The fox and the hedgehog
Allen Kessler has turned to the wisdom of crowds to solve a decades old question: who is better at No-Limit Hold’em, Phil Ivey or Phil Hellmuth?
Kessler set up a Twitter poll to see what the poker community thinks. The question he asked was phrased as: “Who’s better at no limit holdem?”
They both have strong cases.
It’s a difficult call to make. They both have strong cases.
Phil Ivey always appears in any discussion of the greatest all-around poker players. Phil Hellmuth, however, is a contender for best-in-class when it comes to tournament No-Limit Hold’em.
Can the adaptive fox beat the specialist hedgehog at its own game? NLH is the home turf of our hedgehog, but even so, 88.3% of the first 4,998 voters in Kessler’s poll went for Phil Ivey.
Negreanu berates the brat
Kessler’s prompt for the question was a clip from Poker After Dark in which Negreanu hammered Hellmuth over claims of being the best poker player in the world. The epic rant took Hellmuth to task over not playing in high roller events and above all for Hellmuth’s claim to be better at tournament Hold’em than Phil Ivey.
“You want me to tell you you’re better at something than Phil Ivey at something, then what?” Negreanu asks.

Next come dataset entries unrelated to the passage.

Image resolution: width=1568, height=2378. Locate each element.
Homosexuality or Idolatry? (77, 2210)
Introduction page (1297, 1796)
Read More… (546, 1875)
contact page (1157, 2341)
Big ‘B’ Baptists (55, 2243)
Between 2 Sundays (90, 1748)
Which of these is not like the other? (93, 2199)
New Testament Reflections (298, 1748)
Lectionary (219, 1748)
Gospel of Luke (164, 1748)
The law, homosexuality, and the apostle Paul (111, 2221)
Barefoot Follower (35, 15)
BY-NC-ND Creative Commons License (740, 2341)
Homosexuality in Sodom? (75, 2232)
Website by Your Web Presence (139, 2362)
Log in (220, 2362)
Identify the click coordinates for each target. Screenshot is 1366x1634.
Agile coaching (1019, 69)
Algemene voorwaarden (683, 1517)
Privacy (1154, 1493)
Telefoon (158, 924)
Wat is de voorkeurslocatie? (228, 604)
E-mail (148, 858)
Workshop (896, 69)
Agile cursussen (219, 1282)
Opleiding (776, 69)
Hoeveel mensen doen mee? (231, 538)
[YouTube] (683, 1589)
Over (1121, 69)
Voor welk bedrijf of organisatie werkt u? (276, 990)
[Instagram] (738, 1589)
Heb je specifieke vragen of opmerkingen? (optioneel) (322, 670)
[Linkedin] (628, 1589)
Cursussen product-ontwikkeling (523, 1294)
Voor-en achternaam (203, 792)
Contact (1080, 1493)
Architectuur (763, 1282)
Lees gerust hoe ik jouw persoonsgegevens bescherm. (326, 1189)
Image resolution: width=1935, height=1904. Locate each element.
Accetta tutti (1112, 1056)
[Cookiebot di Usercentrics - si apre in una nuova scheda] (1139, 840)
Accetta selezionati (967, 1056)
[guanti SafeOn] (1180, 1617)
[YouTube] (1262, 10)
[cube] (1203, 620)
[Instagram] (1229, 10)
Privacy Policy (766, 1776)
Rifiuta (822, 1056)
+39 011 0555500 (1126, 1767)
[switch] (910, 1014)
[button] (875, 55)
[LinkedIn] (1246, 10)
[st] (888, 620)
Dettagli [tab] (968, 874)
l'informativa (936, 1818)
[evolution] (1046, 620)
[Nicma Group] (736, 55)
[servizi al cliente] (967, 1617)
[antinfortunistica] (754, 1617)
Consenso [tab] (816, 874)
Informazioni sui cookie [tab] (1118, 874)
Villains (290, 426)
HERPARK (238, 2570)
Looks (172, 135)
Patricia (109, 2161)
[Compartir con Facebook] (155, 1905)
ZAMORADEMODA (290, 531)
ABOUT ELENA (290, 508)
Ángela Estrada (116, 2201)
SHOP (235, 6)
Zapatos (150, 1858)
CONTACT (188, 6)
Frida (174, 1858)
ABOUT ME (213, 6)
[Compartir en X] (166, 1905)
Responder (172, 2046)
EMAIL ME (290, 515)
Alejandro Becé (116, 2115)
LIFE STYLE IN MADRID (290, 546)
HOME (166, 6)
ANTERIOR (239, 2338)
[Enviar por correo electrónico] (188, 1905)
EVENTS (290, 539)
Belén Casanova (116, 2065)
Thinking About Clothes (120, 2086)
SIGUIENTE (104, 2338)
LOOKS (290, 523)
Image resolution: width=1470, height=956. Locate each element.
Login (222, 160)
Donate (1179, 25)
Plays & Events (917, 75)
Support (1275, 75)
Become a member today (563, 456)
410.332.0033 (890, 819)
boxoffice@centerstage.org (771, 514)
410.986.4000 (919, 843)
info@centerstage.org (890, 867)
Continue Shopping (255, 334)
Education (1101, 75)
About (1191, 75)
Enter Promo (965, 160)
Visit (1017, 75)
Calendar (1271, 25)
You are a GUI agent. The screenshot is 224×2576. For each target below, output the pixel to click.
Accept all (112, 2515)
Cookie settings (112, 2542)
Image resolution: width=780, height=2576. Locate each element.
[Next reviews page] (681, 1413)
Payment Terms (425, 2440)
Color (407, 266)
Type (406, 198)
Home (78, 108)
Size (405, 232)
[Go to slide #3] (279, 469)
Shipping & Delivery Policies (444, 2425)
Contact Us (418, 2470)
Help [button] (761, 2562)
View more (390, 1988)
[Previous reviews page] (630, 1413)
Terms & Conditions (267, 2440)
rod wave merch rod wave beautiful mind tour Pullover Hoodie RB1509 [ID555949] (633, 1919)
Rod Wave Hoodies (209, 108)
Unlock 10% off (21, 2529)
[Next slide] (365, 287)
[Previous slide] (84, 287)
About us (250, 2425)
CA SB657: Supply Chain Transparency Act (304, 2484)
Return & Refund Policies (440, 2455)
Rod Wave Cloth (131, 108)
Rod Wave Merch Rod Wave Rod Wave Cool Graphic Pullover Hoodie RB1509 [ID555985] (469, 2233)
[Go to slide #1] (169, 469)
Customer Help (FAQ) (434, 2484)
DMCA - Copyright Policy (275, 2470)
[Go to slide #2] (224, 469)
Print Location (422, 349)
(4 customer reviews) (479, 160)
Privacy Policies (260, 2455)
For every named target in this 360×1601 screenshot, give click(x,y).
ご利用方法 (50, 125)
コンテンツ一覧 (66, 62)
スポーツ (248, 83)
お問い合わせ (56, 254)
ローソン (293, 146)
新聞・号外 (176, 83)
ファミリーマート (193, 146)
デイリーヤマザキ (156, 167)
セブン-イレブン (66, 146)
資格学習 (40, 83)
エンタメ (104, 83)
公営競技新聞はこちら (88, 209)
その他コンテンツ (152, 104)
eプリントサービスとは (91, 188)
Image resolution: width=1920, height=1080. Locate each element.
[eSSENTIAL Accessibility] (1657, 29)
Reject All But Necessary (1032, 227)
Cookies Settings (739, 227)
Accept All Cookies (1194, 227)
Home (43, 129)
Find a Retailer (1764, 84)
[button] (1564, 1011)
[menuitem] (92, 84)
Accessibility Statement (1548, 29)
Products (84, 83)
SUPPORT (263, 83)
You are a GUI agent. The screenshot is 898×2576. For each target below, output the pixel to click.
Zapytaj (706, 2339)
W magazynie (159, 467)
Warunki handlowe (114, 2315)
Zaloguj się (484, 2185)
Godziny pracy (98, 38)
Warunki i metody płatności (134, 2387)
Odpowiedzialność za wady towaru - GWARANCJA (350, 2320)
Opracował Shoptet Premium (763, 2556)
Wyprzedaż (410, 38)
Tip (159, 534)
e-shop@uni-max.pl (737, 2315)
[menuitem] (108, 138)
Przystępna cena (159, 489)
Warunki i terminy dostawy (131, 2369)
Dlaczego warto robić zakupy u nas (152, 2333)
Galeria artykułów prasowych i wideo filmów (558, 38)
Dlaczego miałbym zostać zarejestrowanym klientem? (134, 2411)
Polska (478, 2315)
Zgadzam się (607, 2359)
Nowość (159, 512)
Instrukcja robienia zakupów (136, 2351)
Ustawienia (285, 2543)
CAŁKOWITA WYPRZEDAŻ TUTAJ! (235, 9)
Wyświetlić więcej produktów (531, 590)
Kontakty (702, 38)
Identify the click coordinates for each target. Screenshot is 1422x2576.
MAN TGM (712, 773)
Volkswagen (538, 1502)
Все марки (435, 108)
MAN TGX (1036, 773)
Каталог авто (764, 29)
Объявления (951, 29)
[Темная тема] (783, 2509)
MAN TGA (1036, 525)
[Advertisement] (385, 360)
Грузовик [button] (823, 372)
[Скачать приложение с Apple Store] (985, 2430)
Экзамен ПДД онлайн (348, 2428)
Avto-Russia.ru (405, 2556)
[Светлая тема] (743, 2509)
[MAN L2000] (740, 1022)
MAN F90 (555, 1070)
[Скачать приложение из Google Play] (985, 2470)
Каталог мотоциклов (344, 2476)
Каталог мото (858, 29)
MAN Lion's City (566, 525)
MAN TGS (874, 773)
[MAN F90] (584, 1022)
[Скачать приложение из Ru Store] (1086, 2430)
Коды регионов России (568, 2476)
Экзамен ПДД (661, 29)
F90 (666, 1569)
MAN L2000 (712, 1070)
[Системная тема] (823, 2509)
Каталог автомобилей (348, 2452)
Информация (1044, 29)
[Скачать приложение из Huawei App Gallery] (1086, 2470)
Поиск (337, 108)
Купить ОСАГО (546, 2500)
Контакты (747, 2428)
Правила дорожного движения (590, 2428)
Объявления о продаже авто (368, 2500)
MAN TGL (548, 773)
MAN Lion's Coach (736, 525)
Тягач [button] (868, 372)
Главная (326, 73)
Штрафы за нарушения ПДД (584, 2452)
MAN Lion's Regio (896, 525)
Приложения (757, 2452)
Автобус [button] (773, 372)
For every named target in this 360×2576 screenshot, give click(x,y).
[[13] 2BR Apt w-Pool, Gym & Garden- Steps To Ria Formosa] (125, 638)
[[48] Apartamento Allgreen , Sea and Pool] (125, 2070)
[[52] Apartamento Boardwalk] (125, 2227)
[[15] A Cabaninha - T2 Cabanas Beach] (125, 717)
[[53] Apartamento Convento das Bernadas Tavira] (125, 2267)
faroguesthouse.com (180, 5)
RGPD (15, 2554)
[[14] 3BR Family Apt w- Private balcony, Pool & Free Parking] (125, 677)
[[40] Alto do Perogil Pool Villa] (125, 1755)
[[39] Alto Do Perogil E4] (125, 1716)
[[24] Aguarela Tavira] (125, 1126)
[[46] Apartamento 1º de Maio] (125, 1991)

Hellmuth sheepishly asks if he’s not better at Texas Hold’em than Phil Ivey, only to to be told that he is “not better at anything than Phil Ivey,” by Negreanu.
Hellmuth is no stranger to confrontations at the poker table, but even he seemed shaken by the exchange.
Part of what makes the comparison difficult is the lack of comparable results between Ivey and Hellmuth. They don’t often play the same formats.
Phil Ivey only rarely plays tournament poker now, favoring cash games for the most part. Phil Hellmuth plays almost nothing but tournaments. When Ivey does play tournaments, it is usually super high roller events. Hellmuth, on the other hand, is rarely seen in a tournament with more than a $10,000 buy-in outside of the World Series of Poker
Hellmuth seeks publicity wherever he can
The biggest difference between the players isn’t the games they play though. It is that Hellmuth seeks publicity wherever he can, while Ivey is a quiet player whose time playing private games lends his results an air of mystery (for years, Ivey vanished into the back rooms of Macau).
This difference may also give us a clue as to the true answer to Kessler’s question: Ivey’s talent can speak entirely for itself, while Hellmuth’s requires a full-time salesman.